文摘【目的】探究罗伊氏乳杆菌CCTCC M 2016546对慢性温和不可预知应激(chronic unpredictable mild stress,CUMS)诱导的抑郁模型大鼠的抗抑郁效果及其潜在机制。【方法】将60只雄性SD大鼠随机分为空白组(n=8)、模型组(n=43)、预防组(n=9)。除空白组外,其余大鼠每日接受3种应激刺激,预防组大鼠于每日造模前灌服罗伊氏乳杆菌CCTCC M 2016546(1×10^(9)CFU/d)。4周后,通过糖水偏好试验、强迫游泳试验、旷场试验评估大鼠抑郁状态,并根据评估结果将建模成功的大鼠随机分为模型组(n=8)、氟西汀组(2.1 mg/kg氟西汀,n=8)、协同组(2.1 mg/kg氟西汀+1×10^(9)CFU/d罗伊氏乳杆菌CCTCC M 2016546,n=9)、高剂量组(5×10^(9)CFU/d罗伊氏乳杆菌CCTCC M 2016546,n=9)、低剂量组(1×10^(9)CFU/d罗伊氏乳杆菌CCTCC M 2016546,n=9)。各组大鼠每天接受1次药物治疗,持续4周。再次进行行为学测试,观察罗伊氏乳杆菌CCTCC M 2016546对抑郁模型大鼠行为学的影响。

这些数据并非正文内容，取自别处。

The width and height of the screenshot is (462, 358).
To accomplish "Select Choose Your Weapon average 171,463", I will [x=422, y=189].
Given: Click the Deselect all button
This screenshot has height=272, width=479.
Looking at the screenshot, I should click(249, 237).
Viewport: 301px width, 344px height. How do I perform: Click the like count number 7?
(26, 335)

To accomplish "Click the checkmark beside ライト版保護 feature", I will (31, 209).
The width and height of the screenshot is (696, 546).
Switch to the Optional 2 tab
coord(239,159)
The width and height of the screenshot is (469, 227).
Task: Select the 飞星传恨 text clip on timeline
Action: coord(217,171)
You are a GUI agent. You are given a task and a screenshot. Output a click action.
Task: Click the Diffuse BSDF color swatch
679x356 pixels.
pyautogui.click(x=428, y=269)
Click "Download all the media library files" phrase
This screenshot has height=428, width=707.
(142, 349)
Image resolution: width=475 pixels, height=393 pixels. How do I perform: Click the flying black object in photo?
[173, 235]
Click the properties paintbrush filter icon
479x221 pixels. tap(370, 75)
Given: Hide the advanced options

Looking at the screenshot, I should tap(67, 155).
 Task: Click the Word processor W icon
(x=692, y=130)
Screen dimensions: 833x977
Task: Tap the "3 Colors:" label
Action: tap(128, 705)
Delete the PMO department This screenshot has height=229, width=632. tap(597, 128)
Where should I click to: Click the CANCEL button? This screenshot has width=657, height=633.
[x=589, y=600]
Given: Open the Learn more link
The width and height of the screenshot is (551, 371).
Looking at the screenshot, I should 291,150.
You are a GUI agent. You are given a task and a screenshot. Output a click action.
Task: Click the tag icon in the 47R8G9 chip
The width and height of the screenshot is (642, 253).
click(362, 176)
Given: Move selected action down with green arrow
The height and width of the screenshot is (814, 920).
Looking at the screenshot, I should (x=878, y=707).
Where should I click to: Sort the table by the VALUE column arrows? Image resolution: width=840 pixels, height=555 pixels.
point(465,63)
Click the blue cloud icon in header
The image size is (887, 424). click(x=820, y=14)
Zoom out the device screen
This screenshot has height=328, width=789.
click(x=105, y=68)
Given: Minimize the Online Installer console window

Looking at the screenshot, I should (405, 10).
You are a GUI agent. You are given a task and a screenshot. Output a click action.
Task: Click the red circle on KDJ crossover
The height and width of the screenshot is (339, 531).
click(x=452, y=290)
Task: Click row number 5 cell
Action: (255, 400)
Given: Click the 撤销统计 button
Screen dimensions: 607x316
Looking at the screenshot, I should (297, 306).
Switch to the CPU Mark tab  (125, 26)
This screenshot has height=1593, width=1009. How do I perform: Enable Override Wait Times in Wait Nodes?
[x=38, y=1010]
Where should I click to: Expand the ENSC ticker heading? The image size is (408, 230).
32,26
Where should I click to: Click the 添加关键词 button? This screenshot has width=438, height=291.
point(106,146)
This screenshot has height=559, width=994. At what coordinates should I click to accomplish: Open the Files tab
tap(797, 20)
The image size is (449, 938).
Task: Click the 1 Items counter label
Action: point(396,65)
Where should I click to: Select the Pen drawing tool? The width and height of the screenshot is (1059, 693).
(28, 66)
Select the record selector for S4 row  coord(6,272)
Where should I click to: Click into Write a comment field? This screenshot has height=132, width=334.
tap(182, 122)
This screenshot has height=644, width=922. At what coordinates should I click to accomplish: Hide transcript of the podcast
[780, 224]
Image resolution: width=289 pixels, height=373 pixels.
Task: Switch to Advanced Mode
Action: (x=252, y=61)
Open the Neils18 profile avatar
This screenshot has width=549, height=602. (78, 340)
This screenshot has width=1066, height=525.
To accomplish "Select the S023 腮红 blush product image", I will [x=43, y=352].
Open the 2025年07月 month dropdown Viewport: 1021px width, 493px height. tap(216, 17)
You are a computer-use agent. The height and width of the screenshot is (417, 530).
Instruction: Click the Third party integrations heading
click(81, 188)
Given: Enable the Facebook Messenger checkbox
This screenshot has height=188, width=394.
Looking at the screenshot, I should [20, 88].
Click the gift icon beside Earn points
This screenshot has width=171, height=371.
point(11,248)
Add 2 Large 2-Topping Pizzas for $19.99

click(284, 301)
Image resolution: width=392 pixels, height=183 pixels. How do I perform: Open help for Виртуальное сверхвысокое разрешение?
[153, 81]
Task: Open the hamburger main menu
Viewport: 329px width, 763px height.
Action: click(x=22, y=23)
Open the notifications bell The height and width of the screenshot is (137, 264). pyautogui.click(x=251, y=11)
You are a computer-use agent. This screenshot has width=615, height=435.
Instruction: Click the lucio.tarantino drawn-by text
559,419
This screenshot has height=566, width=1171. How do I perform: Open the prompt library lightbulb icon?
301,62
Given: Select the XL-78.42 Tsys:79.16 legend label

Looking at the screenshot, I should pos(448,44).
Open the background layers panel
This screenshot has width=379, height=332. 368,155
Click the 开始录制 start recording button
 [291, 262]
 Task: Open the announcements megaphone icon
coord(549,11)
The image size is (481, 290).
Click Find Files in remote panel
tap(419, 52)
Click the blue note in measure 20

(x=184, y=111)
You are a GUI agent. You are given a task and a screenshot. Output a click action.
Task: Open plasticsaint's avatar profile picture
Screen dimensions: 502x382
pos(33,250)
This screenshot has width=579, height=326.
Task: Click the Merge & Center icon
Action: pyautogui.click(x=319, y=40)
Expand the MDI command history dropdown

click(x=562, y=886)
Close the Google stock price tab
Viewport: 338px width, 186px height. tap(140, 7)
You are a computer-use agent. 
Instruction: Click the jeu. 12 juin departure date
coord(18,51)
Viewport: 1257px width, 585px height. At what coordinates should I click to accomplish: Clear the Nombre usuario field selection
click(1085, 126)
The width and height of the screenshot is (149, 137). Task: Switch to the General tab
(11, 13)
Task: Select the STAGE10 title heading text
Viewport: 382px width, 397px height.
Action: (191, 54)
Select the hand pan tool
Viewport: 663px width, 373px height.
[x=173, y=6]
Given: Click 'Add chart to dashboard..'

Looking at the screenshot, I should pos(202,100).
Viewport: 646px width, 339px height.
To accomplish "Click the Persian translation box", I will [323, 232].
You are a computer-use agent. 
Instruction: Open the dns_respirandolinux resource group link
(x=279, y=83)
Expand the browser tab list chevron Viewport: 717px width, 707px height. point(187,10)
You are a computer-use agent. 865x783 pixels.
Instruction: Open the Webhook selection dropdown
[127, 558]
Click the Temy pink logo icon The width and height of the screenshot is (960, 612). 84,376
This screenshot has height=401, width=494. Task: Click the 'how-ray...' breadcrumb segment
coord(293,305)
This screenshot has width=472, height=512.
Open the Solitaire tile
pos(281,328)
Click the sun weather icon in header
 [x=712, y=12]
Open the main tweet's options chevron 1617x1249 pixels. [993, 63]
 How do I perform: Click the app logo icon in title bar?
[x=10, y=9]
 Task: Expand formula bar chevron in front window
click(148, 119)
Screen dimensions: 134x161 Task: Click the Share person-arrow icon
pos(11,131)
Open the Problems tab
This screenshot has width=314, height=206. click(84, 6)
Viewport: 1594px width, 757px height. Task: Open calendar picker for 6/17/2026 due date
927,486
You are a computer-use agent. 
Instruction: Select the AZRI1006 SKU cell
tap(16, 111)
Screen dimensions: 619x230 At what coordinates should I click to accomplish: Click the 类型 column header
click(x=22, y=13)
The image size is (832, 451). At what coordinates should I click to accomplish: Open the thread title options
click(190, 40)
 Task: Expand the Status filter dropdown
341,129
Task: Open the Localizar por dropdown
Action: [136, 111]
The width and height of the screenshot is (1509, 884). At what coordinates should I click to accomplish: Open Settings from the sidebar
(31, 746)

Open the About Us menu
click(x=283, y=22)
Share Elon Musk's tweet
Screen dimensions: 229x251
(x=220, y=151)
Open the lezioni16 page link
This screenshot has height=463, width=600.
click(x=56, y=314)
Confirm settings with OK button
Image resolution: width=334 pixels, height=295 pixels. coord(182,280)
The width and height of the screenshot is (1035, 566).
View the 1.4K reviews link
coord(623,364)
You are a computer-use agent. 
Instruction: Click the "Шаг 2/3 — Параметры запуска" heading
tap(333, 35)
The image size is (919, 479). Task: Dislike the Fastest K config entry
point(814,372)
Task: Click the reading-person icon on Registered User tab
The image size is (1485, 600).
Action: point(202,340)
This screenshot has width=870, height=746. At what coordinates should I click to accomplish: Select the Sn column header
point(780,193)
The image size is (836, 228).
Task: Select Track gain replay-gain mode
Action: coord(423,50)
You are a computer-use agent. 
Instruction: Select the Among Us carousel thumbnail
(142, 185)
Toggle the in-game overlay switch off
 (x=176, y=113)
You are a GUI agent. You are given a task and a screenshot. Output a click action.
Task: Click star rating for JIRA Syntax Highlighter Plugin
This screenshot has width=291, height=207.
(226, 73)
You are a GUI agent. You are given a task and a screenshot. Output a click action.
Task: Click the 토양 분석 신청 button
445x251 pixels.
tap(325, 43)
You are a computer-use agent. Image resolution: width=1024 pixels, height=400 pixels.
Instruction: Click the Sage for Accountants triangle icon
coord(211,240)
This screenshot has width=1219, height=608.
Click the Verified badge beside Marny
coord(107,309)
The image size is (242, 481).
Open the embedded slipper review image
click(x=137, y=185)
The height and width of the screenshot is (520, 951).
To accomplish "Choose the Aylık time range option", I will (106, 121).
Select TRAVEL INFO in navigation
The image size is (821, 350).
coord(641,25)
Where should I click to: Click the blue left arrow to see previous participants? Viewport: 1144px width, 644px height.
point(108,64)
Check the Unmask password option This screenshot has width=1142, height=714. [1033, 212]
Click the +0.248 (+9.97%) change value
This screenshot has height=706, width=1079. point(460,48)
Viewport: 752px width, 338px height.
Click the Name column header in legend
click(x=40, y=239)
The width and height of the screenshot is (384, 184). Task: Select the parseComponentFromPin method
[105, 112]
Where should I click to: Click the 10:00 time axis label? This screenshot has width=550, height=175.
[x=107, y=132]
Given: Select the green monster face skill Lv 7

采用酶联免疫法(enzyme-linked immunosorbent assay,ELISA)检测大鼠海马组织中5-羟色胺(5-hydroxytryptamine,5-HT)及血清中促肾上腺皮质激素(adrenocorticotropic hormone,ACTH)、皮质酮(cortisol,CORT)的含量;采用蛋白印迹法(Western blotting)测定脑组织中脑源性神经营养因子(brain-derived neurotrophic factor,BDNF)、酪氨酸激酶受体B(tyrosine kinase receptor B,TrkB)、蛋白激酶B(protein kinase B,AKT)、磷脂酰肌醇3-激酶(phosphatidylinisitol 3-kinase,PI3K)、细胞外信号调节激酶(extracellular signal-regulated kinase,ERK)、核转录因子cAMP反应元件结合蛋白(cAMP-response element binding protein,CREB)的蛋白表达。【结果】氟西汀、协同给药及罗伊氏乳杆菌CCTCC M 2016546均能显著改善抑郁大鼠的行为表现,可增加糖水偏好(P<0.01,P<0.001),减少悬尾不动时间(P<0.01,P<0.05),提高水平运动总距离及中央区域停留时间(P<0.01,P<0.05)。此外,氟西汀和罗伊氏乳杆菌CCTCC M 2016546还能恢复CUMS引起的5-HT、CORT和ACTH水平变化(P<0.01,P<0.05)。在蛋白表达方面,氟西汀组和协同组促进了BDNF、PI3K、CREB、TrkB、Akt、ERK的表达(P<0.01,P<0.05),其中高剂量罗伊氏乳杆菌CCTCC M 2016546可增加AKT、BDNF、CREB、PI3K的蛋白水平(P<0.01,P<0.05),而低剂量则提高了AKT和BDNF水平(P<0.01),预防性给药主要改善了TrkB的表达(P<0.05)。【结论】罗伊氏乳杆菌CCTCC M 2016546对抑郁模型大鼠具有抗抑郁效果,推测其可能通过调节下丘脑-垂体-肾上腺(hypothalamic-pituitary-adrenal,HPA)轴功能和PI3K/AKT/CREB/BDNF信号通路发挥作用。